Interview mit der Schauspielerin Ruth Reinecke: "Wir Schauspieler sind von einer kindlichen Naivität beseelt"

"Wir Schauspieler sind von einer kindlichen Naivität beseelt"

Ruth Reinecke tritt seit 36 Jahren im Maxim Gorki Theater auf. Sie erlebt, wie eine unbegreiflicher gewordene Welt auch das Spiel auf der Bühne verändert. Ein Gespräch über ironische Lippen und das Glück, eine Liebesgeschichte zu spielen.

Wir sitzen im kleinen Garten des Maxim Gorki Theaters auf einer Bank. Zwischen uns das Aufnahmegerät. Ab und zu kommen Leute vorbei, oder man hört ein Auto. Das Band hat auch viele Vogelstimmen festgehalten. Die Vögel sind inzwischen in ihre Winterquartiere geflogen. Ruth Reinecke dagegen ist aus ihrem Urlaub zurück und steht jetzt wieder im Gorki auf der Bühne. Im Fernsehen war sie gerade in der dritten Staffel der ARD-Serie „Weissensee“ als Marlene Kupfer zu sehen. Ich brauchte sehr lange, um dieses Interview dem Tonband wieder abzuluchsen. Das kommt manchmal vor. Gerade, wenn ein Gespräch mich besonders beeindruckt.

Der älteste Beleg Ihrer schauspielerischen Tätigkeit, den ich im Netz fand, ist „Harmloser Anfang“, eine Folge der damaligen DDR-Krimireihe „Polizeiruf“ aus dem Jahr 1981. Ist das nicht schrecklich, wenn man so verfolgbar ist? Vor dem Fernsehen ging das ja nur bei ein paar wirklich großen Filmstars. Jetzt, mit dem Internet, mit Youtube, ist man ein Leben lang, ja über den Tod hinaus, präsent. Denken Sie manchmal daran? Verändert das Ihr Spiel?

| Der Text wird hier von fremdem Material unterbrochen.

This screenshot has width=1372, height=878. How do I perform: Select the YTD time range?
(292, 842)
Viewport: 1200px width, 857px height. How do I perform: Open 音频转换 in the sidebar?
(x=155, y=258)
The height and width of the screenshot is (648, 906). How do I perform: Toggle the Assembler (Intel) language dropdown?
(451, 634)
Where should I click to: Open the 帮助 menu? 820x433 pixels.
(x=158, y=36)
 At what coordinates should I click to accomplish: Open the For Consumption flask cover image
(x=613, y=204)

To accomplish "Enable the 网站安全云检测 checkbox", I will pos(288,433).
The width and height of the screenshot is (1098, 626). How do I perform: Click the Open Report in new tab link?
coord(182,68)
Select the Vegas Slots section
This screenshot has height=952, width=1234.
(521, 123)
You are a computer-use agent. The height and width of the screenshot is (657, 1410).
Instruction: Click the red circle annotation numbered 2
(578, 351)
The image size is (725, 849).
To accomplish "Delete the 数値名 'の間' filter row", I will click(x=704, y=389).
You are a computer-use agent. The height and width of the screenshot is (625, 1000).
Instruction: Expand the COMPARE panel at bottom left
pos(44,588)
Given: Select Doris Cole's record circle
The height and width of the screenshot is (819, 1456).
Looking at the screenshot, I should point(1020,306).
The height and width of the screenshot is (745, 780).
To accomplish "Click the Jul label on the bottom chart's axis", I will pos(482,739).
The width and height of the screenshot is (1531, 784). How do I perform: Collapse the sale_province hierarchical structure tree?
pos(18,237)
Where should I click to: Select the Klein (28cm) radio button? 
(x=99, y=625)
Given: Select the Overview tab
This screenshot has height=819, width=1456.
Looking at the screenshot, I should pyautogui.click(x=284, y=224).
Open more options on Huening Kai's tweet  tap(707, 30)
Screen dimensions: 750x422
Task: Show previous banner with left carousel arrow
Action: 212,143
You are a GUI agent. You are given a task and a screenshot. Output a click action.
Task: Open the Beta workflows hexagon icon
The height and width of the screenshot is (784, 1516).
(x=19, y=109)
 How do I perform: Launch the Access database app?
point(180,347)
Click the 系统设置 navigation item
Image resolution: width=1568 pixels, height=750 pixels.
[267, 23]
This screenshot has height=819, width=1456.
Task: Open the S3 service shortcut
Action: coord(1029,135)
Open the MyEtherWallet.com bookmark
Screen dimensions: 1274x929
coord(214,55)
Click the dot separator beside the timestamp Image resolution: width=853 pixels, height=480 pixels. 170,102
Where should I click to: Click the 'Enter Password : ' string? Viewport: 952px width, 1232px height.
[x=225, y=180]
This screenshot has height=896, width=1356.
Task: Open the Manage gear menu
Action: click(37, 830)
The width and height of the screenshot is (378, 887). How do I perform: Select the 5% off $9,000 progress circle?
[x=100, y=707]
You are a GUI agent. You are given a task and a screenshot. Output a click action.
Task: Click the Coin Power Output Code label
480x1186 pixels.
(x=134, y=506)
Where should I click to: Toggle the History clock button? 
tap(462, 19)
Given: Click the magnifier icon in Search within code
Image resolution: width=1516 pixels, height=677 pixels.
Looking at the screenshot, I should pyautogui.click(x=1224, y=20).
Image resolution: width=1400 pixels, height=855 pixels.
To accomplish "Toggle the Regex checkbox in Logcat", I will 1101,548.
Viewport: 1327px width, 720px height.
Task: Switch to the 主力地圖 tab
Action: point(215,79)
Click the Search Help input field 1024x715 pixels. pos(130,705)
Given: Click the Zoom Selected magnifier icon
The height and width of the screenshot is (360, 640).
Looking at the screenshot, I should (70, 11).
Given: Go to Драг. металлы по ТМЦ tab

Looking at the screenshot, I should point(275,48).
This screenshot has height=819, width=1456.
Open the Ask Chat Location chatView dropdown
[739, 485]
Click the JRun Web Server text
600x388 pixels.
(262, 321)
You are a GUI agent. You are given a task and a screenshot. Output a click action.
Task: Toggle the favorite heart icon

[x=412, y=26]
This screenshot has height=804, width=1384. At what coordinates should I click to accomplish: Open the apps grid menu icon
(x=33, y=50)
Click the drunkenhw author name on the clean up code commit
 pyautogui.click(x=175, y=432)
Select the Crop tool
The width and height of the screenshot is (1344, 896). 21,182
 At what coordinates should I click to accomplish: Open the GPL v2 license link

Nein. Nie. Es ist mir nicht so wichtig. Ich komme doch vom Theater, und was man dort macht, spielt sich Abend für Abend zwischen uns auf der Bühne und dem Publikum ab. Da ist keine Kamera, die aufzeichnet. Im Theater spielt man für den Augenblick. Inzwischen gibt es viele Möglichkeiten, diese Momente aufzuzeichnen. Ich weiß das. Aber mein Spiel hat sich dadurch nicht verändert. Ich selbst bin durch diese vielen medialen Möglichkeiten eher zurückhaltender geworden. Ich bin nicht bei Facebook oder auch sonst auf keiner der Plattformen. Ich habe noch nie nachgeschaut, ob man etwas von mir auf Youtube findet. Heute Morgen, als ich zu diesem Interview ging, dachte ich: Ich hätte mal bei Wikipedia nachschlagen sollen, was da über mich steht. Meine Community ist, wenn Sie so wollen, das Gorki.

An Ihrer Art zu spielen, ändern die neuen Medien, die Möglichkeit permanenter Beobachtung, nichts?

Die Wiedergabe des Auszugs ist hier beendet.